#### [Work required]
In this exercise, copy exactly the lines from the one that contains "Image resolution: width=539" through the end of the entries below; pictures are not copied.

#### [Exercise data]

--- START ---

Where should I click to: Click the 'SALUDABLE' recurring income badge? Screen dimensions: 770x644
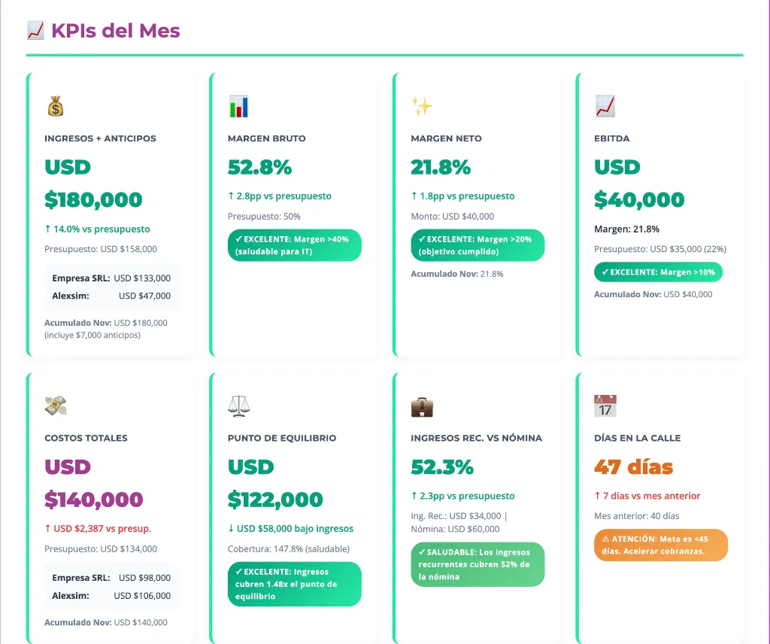(x=477, y=564)
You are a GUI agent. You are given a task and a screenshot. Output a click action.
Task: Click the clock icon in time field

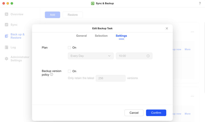(148, 56)
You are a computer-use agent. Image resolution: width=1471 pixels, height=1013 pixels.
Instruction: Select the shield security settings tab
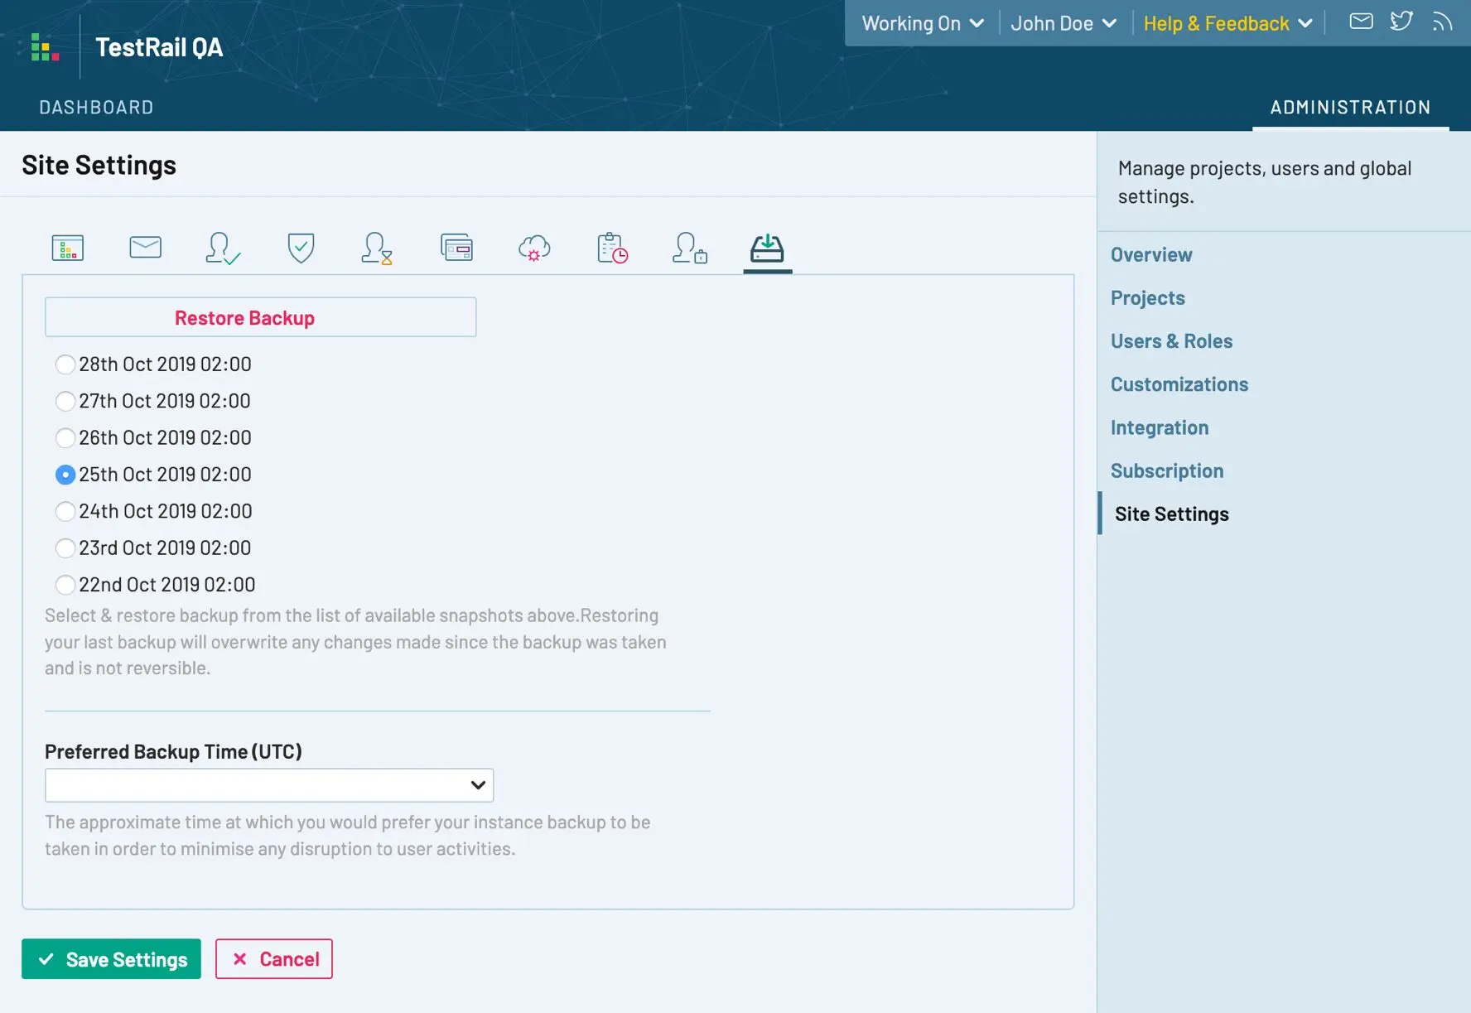tap(301, 247)
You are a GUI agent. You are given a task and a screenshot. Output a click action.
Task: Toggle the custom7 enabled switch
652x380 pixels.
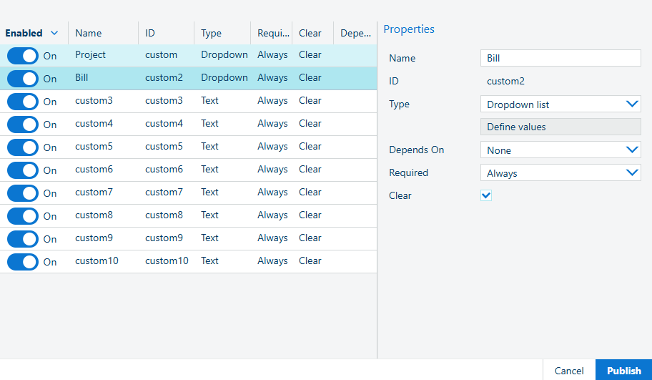[x=22, y=193]

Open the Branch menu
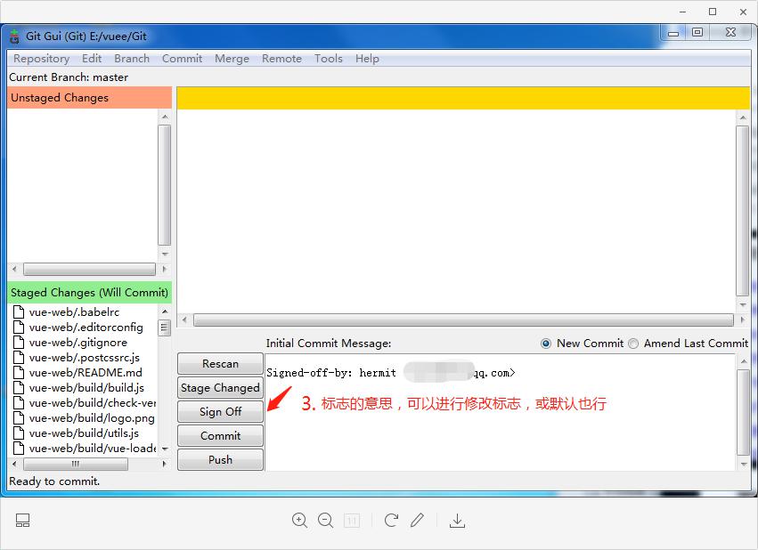132,59
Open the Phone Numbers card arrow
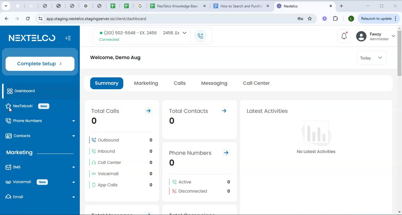Viewport: 402px width, 215px height. pos(226,153)
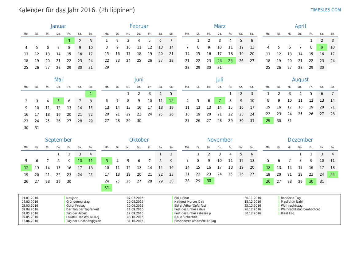Click highlighted 29 in August
This screenshot has height=254, width=359.
coord(268,121)
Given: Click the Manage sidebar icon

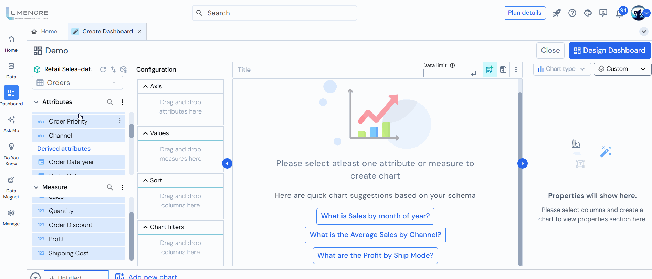Looking at the screenshot, I should pyautogui.click(x=11, y=216).
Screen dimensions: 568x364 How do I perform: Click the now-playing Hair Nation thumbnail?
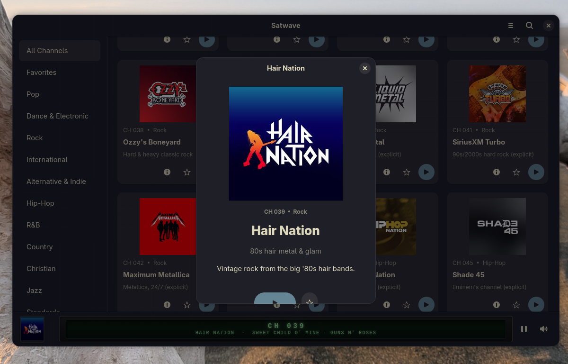[x=32, y=329]
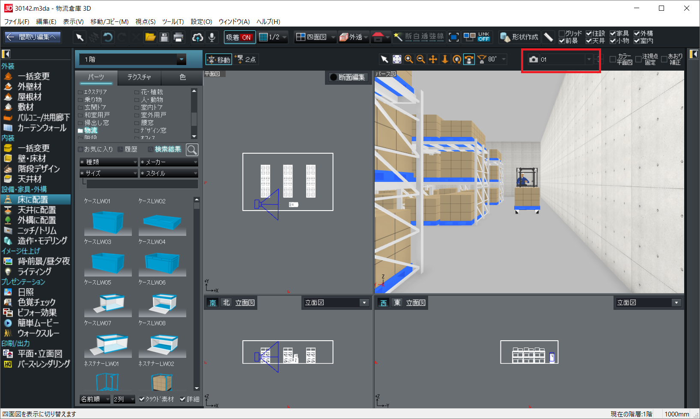Switch to the テクスチャ tab
This screenshot has width=700, height=419.
139,77
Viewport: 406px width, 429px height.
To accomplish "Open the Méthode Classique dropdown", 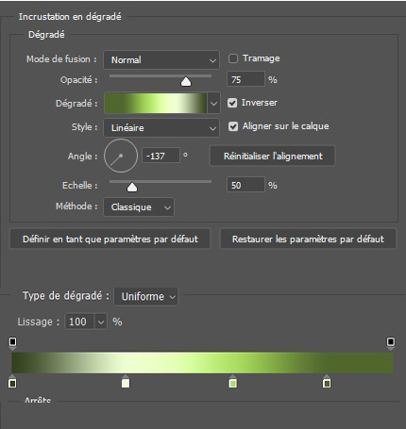I will (x=139, y=206).
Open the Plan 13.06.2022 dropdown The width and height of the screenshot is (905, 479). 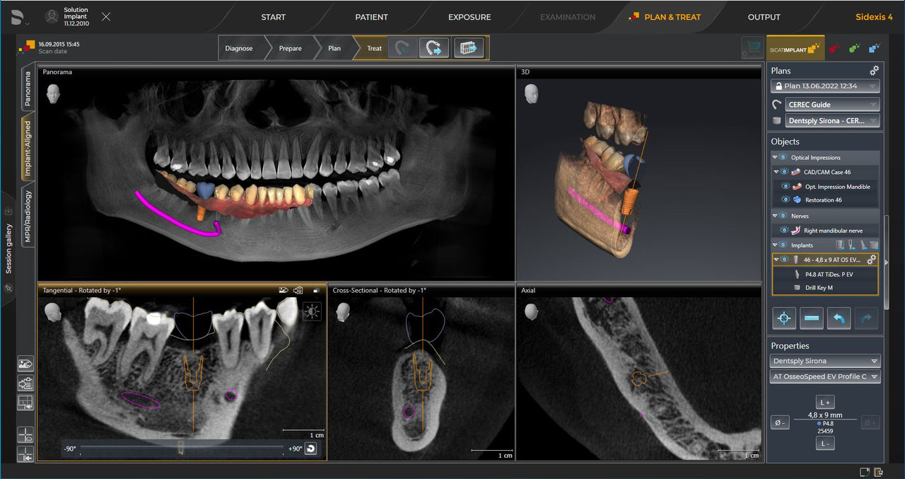coord(824,86)
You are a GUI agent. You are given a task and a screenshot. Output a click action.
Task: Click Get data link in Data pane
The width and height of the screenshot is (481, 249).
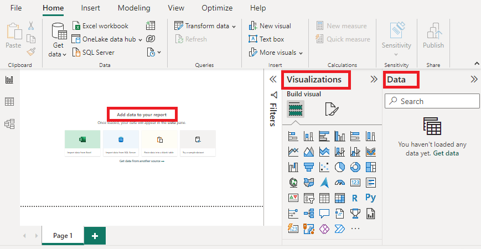coord(446,153)
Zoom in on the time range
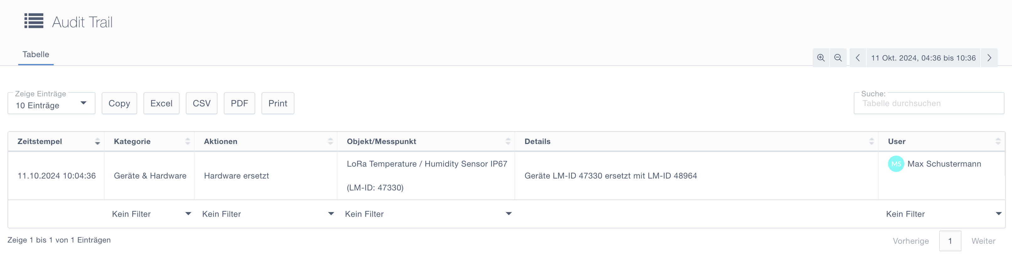This screenshot has height=256, width=1012. click(x=821, y=58)
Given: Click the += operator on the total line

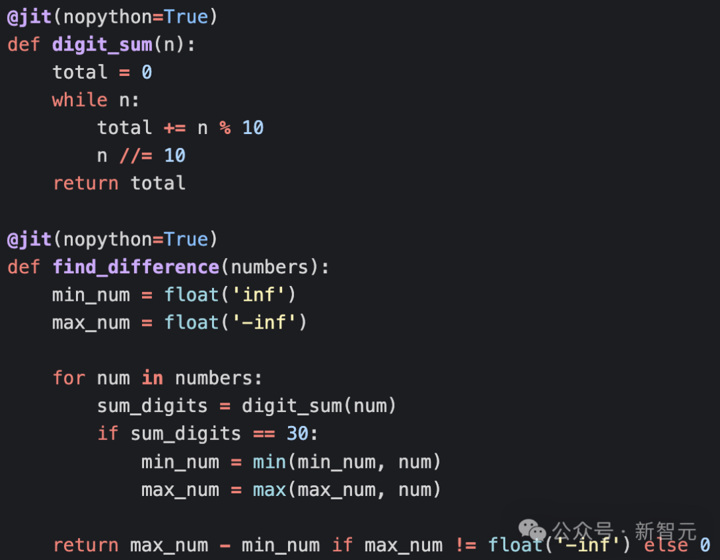Looking at the screenshot, I should click(x=175, y=127).
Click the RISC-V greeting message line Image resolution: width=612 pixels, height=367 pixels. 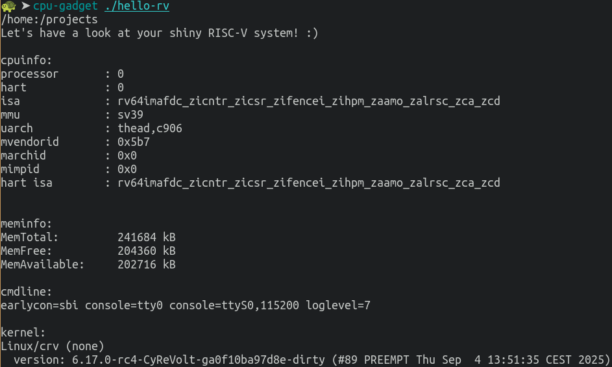(160, 33)
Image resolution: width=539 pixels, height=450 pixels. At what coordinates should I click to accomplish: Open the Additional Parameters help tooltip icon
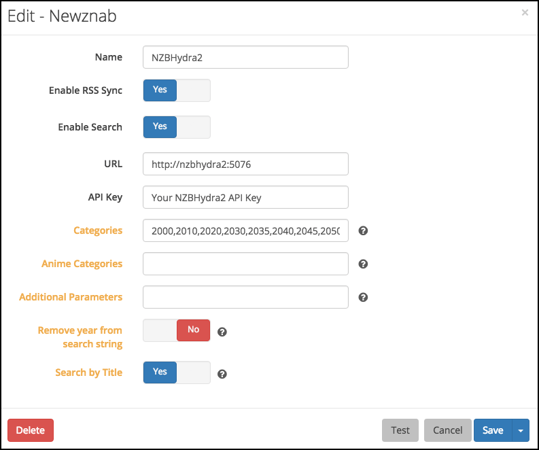[363, 297]
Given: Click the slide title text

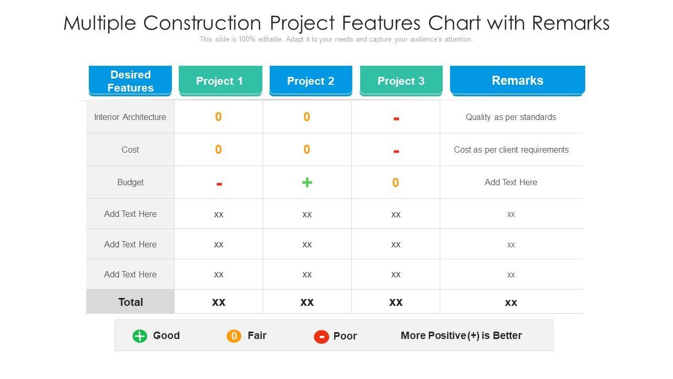Looking at the screenshot, I should click(x=337, y=23).
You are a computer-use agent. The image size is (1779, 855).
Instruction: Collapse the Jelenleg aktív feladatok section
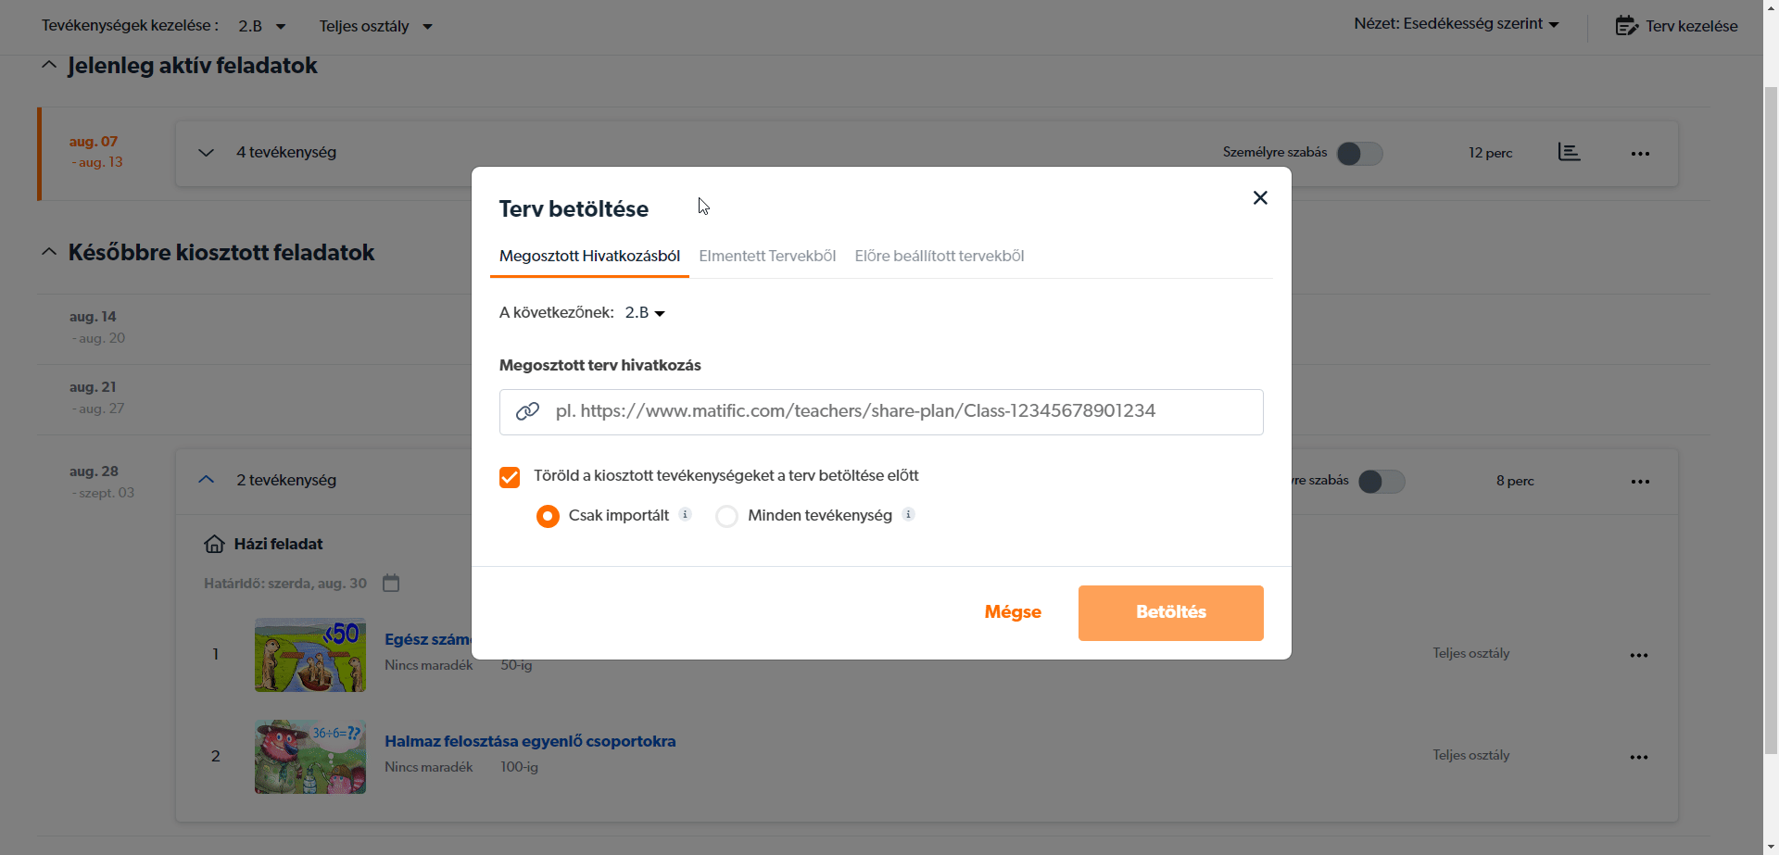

--- END ---

#### [Written reply]
Image resolution: width=539 pixels, height=450 pixels. At what coordinates should I click to accomplish: Open the Additional Parameters help tooltip icon
[363, 297]
Given: Click the slide title text

Looking at the screenshot, I should click(x=337, y=23).
You are a computer-use agent. The image size is (1779, 855).
Instruction: Collapse the Jelenleg aktív feladatok section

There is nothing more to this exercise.